◆ 提供された抜粋
________________
いろいろ間違ってる古典

まめまめしきものは、まさなかりなむ。ゆかしくし給ふなるものを奉らむ。

等と言ったのは更級日記だったか。

更級日記って何? って人はWikipediaの更級日記の項を参照のこと。引用文は筆者が伯母から源氏物語を与えられたときの伯母の言であり、「実用的なものなんてつまらないでしょう。面白そうなものをあげましょう」とかそんな意味だったはず。まぁ、なんつーか教養に焦がれる文学少女とキャプション振れば崇高そうにも見えるが、実際のところ姪に甘い伯母と高価なおもちゃを欲しがる小娘と考えると案外何処にでもありそうな感じだったり。

当世でリメイクしたら単なる腐女子日記になるんじゃなかろうかなーとも。

ああ、話が大幅に逸れた。こんなことなら夏炉冬扇でも喩えに出すんだった…。後者のキャプションで話を進めるつもりが変なキャプション振ってしまった所為で脱線もよいところ。ついでなので大幅脱線することにして、古典の話でも。
________________
◆ 資料
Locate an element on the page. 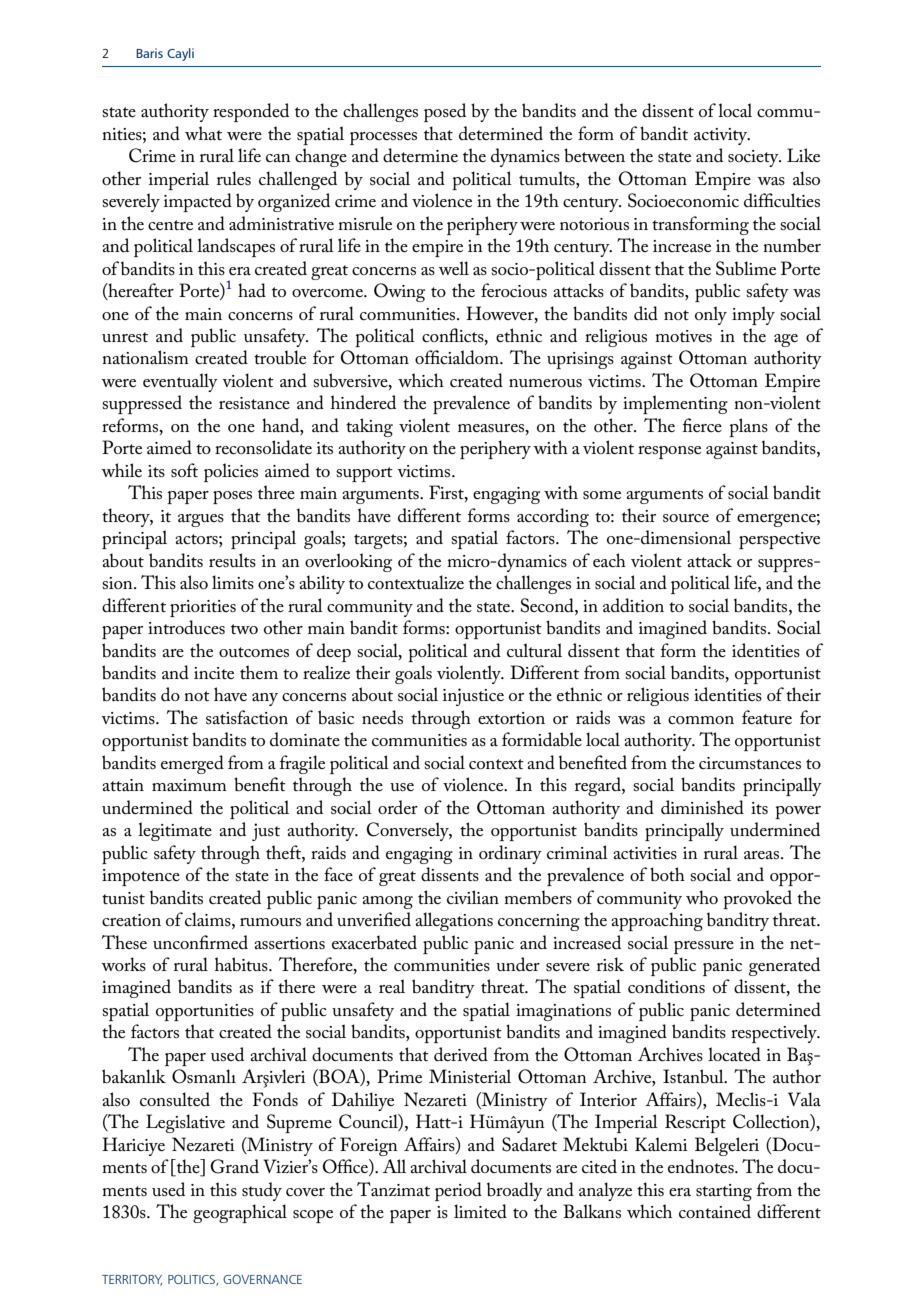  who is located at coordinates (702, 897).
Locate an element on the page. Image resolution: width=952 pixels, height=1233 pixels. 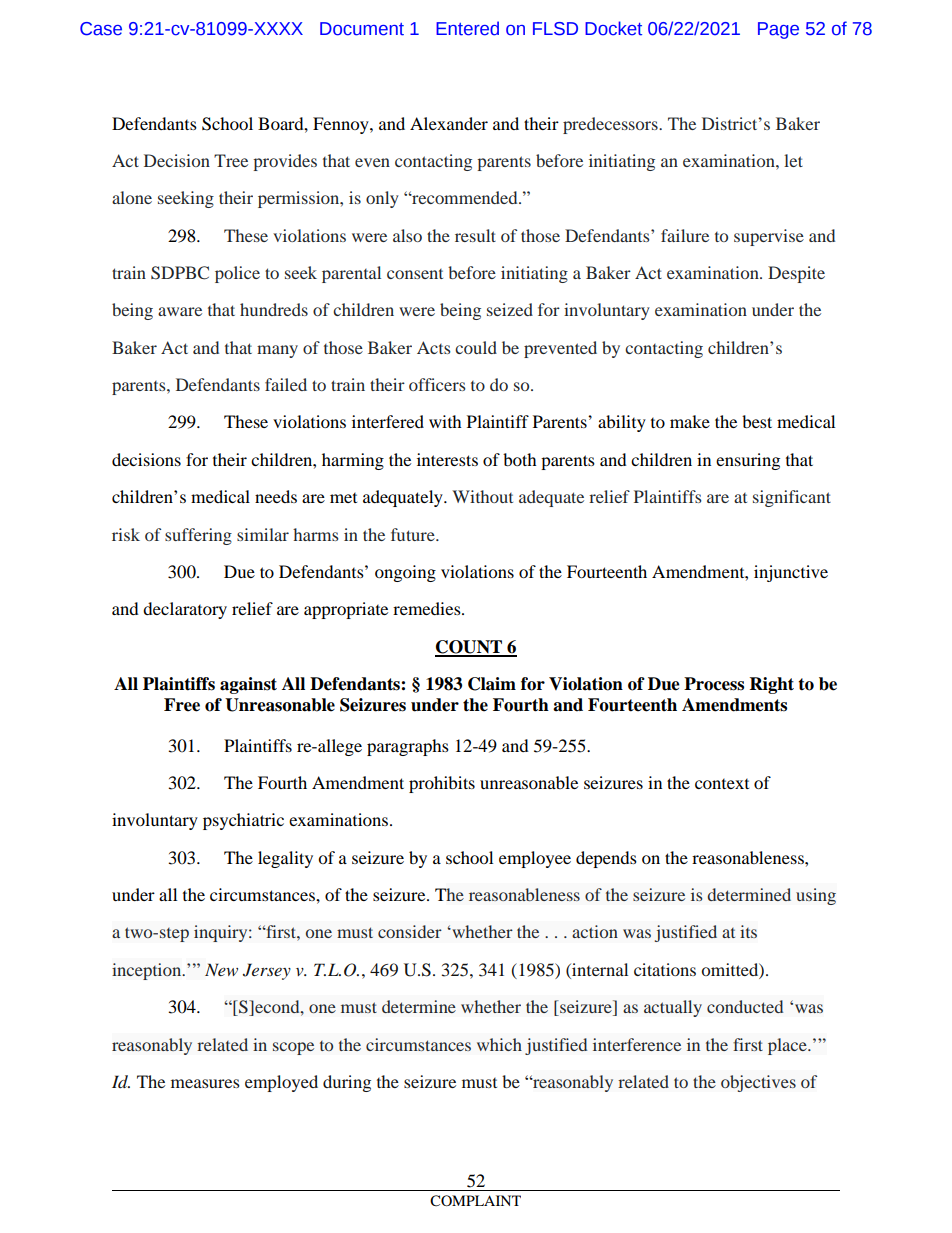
________________
◆ 問題
1 - 更級日記に触れた文章によると、「まめまめしきものは、まさなかりなむ」で始まる引用文は、誰がどんな場面で言った言葉ですか。
2 - 更級日記に触れた文章で、書き手は話が脱線した理由を何だと述べていますか。文章の説明に沿って、一文から三文で答えてください。
3 - 更級日記に触れた文章の続きを、最後の文のあとから書いてください。
データは別の出典から取ったものです。

◆ 各問の解答
1 - 日記の筆者が源氏物語を与えられたときに、筆者の伯母が言った言葉です。

2 - 書き手は後者のキャプションで話を進めるつもりでした。ところが変なキャプションを振ってしまったので、話が大きく脱線したと述べています。

3 -
古典は文体が独特なので読むの面倒ですが*1、案外面白いものです。高尚そうに見えますし、実際高尚なものとして扱われているのですが何だかんだで現在に通じる物があったりおもしろかったりするもので。

という訳で、過去に読んだ中で内容の覚えのある古典の怪しいキャプションつき紹介。日本の古典に限りませんが。…うーん、有名どころしかないや…。

無駄に長いので気になる人だけ続きをどうぞ。


源氏物語 … 言ってしまえば少女漫画。どろどろの三角関係 とか、政権闘争 とかが大好きな人向け*2。結構エロい。無常観とか、仏教に救いを求めたりしてるあたりとかが高尚とか何とか言う人も居るけれど、あれは当時仏教がはやってたからってだけなのです。多分。


枕草子 … ひたすら女御の筆者が后を崇めるお話。「この御方はこんなに教養があって歌もできて 素晴らしい方なんですっ!」と、ひたすら持ち上げる。いっそ健気である。ついでに素晴らしい后様に仕えてる自分の教養も持ち上げてるのはご愛嬌。紫式部清少納言は同時代ってこともあってよく引き合いに出されるけれど、エンターテイメントに徹してる源氏物語とか書いてる紫式部に比べて、清少納言のほうが后様と自分に絞ってる点も含めて近視眼的な気がする感じだろうか。一途 と言ってしまえば心証がいいのだろうか。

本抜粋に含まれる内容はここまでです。